The animation in the game closely imitated the look of traditional animated cartoons. The animations that alert the user that the correct destination has been reached featured either Carmine the cat from Junior Detective Edition, a pair of bumbling janitors named Rick and Nick ICK, or RoboCrook. These animations, as well as the animations that depicted the arrest of the crooks, featured much use of cartoon physics (with cartoon sound effects). Ivan Idea will summon his floating orb that sprouts a large glove that flattens the crook; Herman Nootix will literally throw his book at the crook to trip them; Dee Plomasy will trap the crook with her turban; Renee Santz will play her saxophone, where musical notes will trip and pin the crook; Rock Solid will toss his tree and hit it with his axe, causing the tree to split into several logs that surround the crook; Ann Tickwittee touches her magic lamp to summon a Genie to capture the crook while they are laughing in disbelief; and Kim Yoonity will give the crook her balloon that causes them to float up, after which Kim uses a blowgun to pop the balloon and cause the crook to come crashing down.

==Critical reception==
A review by William T. Yates for the website WorldVillage Software Reviews on March 9, 2005 praised the game. The review concluded with "the whole package is well-designed and constructed. The graphics are good as is the sound. And there is no shortage of content, both educational and recreational. In fact, it's hard to differentiate between the two. Broderbund has done an excellent job and provides you with excellent value". The game was given a rating of 5 globes.

Allgame said the game "represents a huge leap forward in the Carmen Sandiego series" as it is the first one "presented in more of a graphical format", as opposed to the older games which were largely text-based.
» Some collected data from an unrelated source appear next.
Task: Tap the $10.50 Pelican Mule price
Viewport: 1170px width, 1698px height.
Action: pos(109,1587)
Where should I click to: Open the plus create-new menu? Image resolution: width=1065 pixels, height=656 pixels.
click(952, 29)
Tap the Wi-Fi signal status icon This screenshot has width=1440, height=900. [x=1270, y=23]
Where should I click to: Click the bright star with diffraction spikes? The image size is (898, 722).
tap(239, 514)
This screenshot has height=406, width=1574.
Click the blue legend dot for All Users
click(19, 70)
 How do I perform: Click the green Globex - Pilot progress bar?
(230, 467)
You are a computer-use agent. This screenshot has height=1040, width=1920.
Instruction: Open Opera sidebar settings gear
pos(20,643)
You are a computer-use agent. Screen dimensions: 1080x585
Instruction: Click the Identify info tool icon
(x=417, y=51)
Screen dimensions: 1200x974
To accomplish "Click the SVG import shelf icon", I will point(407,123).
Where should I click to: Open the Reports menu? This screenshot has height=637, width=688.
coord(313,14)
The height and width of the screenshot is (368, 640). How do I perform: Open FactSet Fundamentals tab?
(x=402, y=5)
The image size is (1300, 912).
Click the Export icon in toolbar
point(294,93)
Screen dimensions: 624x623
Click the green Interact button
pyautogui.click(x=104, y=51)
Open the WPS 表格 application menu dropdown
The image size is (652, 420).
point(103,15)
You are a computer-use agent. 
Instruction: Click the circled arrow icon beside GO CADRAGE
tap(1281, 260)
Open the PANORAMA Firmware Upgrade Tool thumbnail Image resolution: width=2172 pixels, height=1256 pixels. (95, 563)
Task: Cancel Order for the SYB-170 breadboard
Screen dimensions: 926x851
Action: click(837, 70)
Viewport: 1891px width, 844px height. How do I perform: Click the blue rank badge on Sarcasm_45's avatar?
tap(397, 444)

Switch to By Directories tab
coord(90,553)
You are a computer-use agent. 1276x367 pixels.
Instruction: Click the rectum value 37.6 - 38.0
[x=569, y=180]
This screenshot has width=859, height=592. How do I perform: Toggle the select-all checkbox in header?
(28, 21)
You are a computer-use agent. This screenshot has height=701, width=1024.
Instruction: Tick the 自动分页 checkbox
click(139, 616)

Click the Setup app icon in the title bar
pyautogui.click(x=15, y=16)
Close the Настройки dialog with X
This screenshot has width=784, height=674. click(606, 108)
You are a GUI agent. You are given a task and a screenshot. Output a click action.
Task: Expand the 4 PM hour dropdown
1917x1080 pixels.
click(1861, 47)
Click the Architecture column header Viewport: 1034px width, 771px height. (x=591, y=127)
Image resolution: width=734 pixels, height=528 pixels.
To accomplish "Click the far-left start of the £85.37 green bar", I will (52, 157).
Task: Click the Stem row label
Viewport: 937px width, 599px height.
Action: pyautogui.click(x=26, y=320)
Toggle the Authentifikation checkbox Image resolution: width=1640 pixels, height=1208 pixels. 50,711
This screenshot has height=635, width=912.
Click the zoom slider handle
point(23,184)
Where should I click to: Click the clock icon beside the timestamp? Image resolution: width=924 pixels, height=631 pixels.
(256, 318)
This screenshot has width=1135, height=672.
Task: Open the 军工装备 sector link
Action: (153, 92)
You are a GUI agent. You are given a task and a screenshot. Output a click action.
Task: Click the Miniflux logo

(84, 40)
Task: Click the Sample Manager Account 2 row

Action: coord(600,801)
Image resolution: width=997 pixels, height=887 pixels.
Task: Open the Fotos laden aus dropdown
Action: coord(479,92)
It gave the game a rating of 4 stars out of 5.

A review of the game Where in the USA Is Carmen Sandiego? off TopTenREVIEWS summarised by saying: "The interesting facts that are included in Where in the USA Is Carmen Sandiego? are fun and educational for the whole family. It has long since been a favorite of geography students. The software is quite old, but still playable with the right operating system". Whilst stating that "this program specializes in USA facts and material", it continued to say that "it does not have materials for the entire globe". The verdict was that "this is a good product with a lot of great facts about the United States". The game was given an overall rating of 2.5/4 stars.

==Where in the USA is Carmen Sandiego? School Version==
In 2004, Houghton Mifflin Harcourt released a school edition of this game. The new version included "the "State-A-Base", an electronic database filled with essays, maps, music, color photos, and video clips that can be searched by key word", although using the search engine function drained the energy meter. Also, all the data within the program was updated to 2004; the game could be supported on Windows XP, Windows 2000 and Mac OS X; 50 printable state outline maps were provided, which could be used in classrooms; and a Full Install Option which allowed teachers install and run the software without the CD. The "Teacher's Resource CD-ROM" included a comprehensive user's guide, 19 lesson plans, tutorials, blackline masters, and an annotated bibliography of resources.